How to detect if user selected .txt file is Unicode/UTF-8 format and Convert to ANSI

Question

My non-Unicode Delphi 7 application allows users to open .txt files.

Sometimes UTF-8/UNICODE .txt files are tried to be opened causing a problem.

I need a function that detects if the user is opening a txt file with UTF-8 or Unicode encoding and Converts it to the system's default code page (ANSI) encoding automatically when possible so that it can be used by the app.

In cases when converting is not possible, the function should return an error.

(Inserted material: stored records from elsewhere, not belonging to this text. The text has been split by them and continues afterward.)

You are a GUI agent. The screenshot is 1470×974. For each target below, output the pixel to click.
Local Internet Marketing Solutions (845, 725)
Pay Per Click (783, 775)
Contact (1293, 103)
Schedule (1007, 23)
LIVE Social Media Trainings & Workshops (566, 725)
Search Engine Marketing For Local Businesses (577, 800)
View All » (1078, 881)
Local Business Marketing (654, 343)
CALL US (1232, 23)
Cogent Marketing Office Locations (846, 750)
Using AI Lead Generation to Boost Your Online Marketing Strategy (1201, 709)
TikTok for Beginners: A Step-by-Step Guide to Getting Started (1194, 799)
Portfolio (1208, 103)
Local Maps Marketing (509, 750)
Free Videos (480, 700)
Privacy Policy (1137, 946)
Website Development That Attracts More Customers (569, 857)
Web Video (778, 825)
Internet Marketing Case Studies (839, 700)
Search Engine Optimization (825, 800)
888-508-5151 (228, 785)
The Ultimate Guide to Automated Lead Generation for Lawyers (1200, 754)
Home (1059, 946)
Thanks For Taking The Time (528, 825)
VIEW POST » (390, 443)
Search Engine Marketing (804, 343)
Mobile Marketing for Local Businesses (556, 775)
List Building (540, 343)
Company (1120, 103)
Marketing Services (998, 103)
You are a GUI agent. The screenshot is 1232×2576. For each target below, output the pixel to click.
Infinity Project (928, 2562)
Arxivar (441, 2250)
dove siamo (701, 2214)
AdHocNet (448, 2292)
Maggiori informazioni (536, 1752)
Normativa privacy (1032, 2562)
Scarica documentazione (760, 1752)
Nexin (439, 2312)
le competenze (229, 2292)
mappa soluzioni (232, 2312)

The ReturnAsAnsiText(filename) function should open the txt file, make detection and conversion in steps like this;

If the byte stream has no bytes values over x7F, its ANSI, return as is
If the byte stream has bytes values over x7F, convert from UTF-8
If the stream has BOM; try Unicode conversion
If conversion to the system's current code page is not possible, return NULL to indicate an error.

It will be an OK limit for this function, that the user can open only those files that match their region/codepage (Control Panel Regional Region Settings for non-Unicode apps).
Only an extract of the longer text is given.